今はまだ若いから自覚できただけいい。年老いて慣れてしまったら、頑固老人になっていたかもしれなかった。
俺は一度自分の頬を両手で打った。
「オレいぬ好きだケドね、最近ねこにハマってる」
「俺は逆にいぬがかわいいと思ってきたよ、最近」
「この前ね、毛がもふぁ~って長い白いネコの動画見つけたんだケド、オマエに似てた!」
彼は俺にその動画を見せてくれた。投稿チャンネルに加入しているし、動画にもハートマークを付けている。
毛足の長い白いネコは大柄で、目付きが鋭く、トラやライオンを思わせる。これが俺に似ているというのは褒め過ぎだ。
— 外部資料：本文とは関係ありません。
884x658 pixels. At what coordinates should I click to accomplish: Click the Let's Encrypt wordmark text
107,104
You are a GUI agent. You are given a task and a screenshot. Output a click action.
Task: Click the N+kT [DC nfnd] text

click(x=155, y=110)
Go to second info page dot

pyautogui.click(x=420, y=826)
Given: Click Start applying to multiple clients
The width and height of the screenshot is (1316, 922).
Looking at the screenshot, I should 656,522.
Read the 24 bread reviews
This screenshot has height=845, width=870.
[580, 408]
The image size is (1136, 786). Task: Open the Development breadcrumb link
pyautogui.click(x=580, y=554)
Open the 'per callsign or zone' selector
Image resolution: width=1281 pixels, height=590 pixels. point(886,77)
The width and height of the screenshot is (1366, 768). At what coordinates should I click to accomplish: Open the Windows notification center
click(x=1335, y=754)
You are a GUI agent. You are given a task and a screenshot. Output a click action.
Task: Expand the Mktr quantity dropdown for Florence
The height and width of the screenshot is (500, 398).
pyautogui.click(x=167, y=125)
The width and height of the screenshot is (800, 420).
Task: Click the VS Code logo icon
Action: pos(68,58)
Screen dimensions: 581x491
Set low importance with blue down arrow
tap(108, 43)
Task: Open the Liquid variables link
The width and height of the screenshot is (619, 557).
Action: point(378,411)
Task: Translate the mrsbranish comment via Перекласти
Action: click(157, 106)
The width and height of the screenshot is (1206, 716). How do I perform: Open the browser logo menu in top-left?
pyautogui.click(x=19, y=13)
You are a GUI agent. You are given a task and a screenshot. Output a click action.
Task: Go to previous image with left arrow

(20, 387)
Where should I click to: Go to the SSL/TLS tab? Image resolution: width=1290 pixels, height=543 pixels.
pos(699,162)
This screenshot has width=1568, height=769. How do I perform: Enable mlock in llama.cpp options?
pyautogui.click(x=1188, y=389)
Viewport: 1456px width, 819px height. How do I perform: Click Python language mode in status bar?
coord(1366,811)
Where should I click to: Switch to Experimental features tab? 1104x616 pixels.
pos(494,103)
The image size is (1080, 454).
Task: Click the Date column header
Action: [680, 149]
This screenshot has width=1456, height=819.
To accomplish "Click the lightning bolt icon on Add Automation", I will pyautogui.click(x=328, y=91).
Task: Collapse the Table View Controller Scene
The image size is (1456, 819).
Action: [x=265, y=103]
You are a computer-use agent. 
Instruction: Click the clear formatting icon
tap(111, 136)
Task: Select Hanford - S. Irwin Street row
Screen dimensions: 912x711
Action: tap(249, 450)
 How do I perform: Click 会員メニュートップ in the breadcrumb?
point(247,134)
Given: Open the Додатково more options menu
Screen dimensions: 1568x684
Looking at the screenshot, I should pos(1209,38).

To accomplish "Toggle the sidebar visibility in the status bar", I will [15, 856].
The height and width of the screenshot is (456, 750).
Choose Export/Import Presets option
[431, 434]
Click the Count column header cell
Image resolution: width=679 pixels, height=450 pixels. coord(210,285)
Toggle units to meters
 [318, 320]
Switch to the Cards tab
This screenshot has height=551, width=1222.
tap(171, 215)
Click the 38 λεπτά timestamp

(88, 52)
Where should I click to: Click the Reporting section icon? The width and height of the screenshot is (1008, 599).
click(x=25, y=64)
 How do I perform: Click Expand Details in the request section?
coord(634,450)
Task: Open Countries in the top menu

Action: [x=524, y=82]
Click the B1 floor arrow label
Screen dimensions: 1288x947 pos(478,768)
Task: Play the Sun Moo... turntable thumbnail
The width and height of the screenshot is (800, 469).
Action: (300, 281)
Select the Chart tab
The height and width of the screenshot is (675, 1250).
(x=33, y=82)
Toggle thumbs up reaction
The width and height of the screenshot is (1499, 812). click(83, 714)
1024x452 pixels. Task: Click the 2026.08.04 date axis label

「ここの窓際でぽけ~っとしてるのに急に膝乗っかるとことか、っぽくね?」
彼はマイペース。人懐こくて友人も数多くコミュニケーション能力も高い。俺ばかりが好きで俺の告白も気紛れに受け入れて、友達の延長として付き合ってくれていて、まだ俺の片想いだと思っていたけれども、彼なりに俺を見て、彼なりに俺の人物像があったのだ。
「オマエはツンデレさんだからな」
彼は少し勝ち誇ったように言った。
「ツンデレ……」
「オレのコトめっちゃ好き好きなんだろ。隠してたって丸分かりだからな」
彼の歌ではねこだかいぬだかがのたうちまわったらしいが、俺は彼でのたうちまわった。
***
980字弱。
その歌は著作権の期限切れてるかと思ったら切れてなかったのでちょっと語呂ぼかしてある。